- [Stated goal]: Rewrite the entries below, replacing each "Where should I click to" with "Where do I click to" and changing nothing else.

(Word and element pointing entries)
>> START

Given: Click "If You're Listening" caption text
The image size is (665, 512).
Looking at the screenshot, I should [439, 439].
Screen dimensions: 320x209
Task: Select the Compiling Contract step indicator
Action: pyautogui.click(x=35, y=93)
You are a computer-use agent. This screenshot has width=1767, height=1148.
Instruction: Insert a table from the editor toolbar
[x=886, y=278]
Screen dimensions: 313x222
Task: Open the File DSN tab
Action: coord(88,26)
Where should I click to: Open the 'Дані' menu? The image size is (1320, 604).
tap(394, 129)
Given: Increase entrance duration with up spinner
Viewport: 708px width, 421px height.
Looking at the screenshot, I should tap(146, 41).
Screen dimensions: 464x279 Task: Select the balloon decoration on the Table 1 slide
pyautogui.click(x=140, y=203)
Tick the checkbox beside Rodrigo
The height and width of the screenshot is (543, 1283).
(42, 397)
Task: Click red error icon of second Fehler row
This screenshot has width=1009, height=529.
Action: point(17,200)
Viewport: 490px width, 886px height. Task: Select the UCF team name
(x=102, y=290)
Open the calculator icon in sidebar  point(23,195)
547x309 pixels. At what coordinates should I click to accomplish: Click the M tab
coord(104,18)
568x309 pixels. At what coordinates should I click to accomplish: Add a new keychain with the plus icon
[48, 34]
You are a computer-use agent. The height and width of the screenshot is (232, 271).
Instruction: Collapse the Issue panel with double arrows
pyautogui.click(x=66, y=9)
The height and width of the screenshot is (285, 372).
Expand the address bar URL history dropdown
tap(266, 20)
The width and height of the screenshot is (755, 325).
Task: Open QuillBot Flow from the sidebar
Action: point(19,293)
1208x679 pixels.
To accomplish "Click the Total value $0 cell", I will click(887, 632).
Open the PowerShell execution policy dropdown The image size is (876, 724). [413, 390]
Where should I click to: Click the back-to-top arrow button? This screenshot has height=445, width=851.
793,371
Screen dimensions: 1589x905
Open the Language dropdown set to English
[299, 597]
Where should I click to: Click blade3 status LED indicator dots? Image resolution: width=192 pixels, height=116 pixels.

>> END

- [In response]:
Given: Click "If You're Listening" caption text
The image size is (665, 512).
Looking at the screenshot, I should [439, 439].
Screen dimensions: 320x209
Task: Select the Compiling Contract step indicator
Action: pyautogui.click(x=35, y=93)
You are a computer-use agent. This screenshot has width=1767, height=1148.
Instruction: Insert a table from the editor toolbar
[x=886, y=278]
Screen dimensions: 313x222
Task: Open the File DSN tab
Action: coord(88,26)
Where do I click to: Open the 'Дані' menu? The image size is (1320, 604).
tap(394, 129)
Given: Increase entrance duration with up spinner
Viewport: 708px width, 421px height.
Looking at the screenshot, I should tap(146, 41).
Screen dimensions: 464x279 Task: Select the balloon decoration on the Table 1 slide
pyautogui.click(x=140, y=203)
Tick the checkbox beside Rodrigo
The height and width of the screenshot is (543, 1283).
(42, 397)
Task: Click red error icon of second Fehler row
This screenshot has width=1009, height=529.
Action: point(17,200)
Viewport: 490px width, 886px height. Task: Select the UCF team name
(x=102, y=290)
Open the calculator icon in sidebar  point(23,195)
547x309 pixels. At what coordinates should I click to accomplish: Click the M tab
coord(104,18)
568x309 pixels. At what coordinates should I click to accomplish: Add a new keychain with the plus icon
[48, 34]
You are a computer-use agent. The height and width of the screenshot is (232, 271).
Instruction: Collapse the Issue panel with double arrows
pyautogui.click(x=66, y=9)
The height and width of the screenshot is (285, 372).
Expand the address bar URL history dropdown
tap(266, 20)
The width and height of the screenshot is (755, 325).
Task: Open QuillBot Flow from the sidebar
Action: point(19,293)
1208x679 pixels.
To accomplish "Click the Total value $0 cell", I will click(887, 632).
Open the PowerShell execution policy dropdown The image size is (876, 724). [413, 390]
Where do I click to: Click the back-to-top arrow button? This screenshot has height=445, width=851.
793,371
Screen dimensions: 1589x905
Open the Language dropdown set to English
[299, 597]
Where do I click to: Click blade3 status LED indicator dots? Image resolution: width=192 pixels, height=116 pixels.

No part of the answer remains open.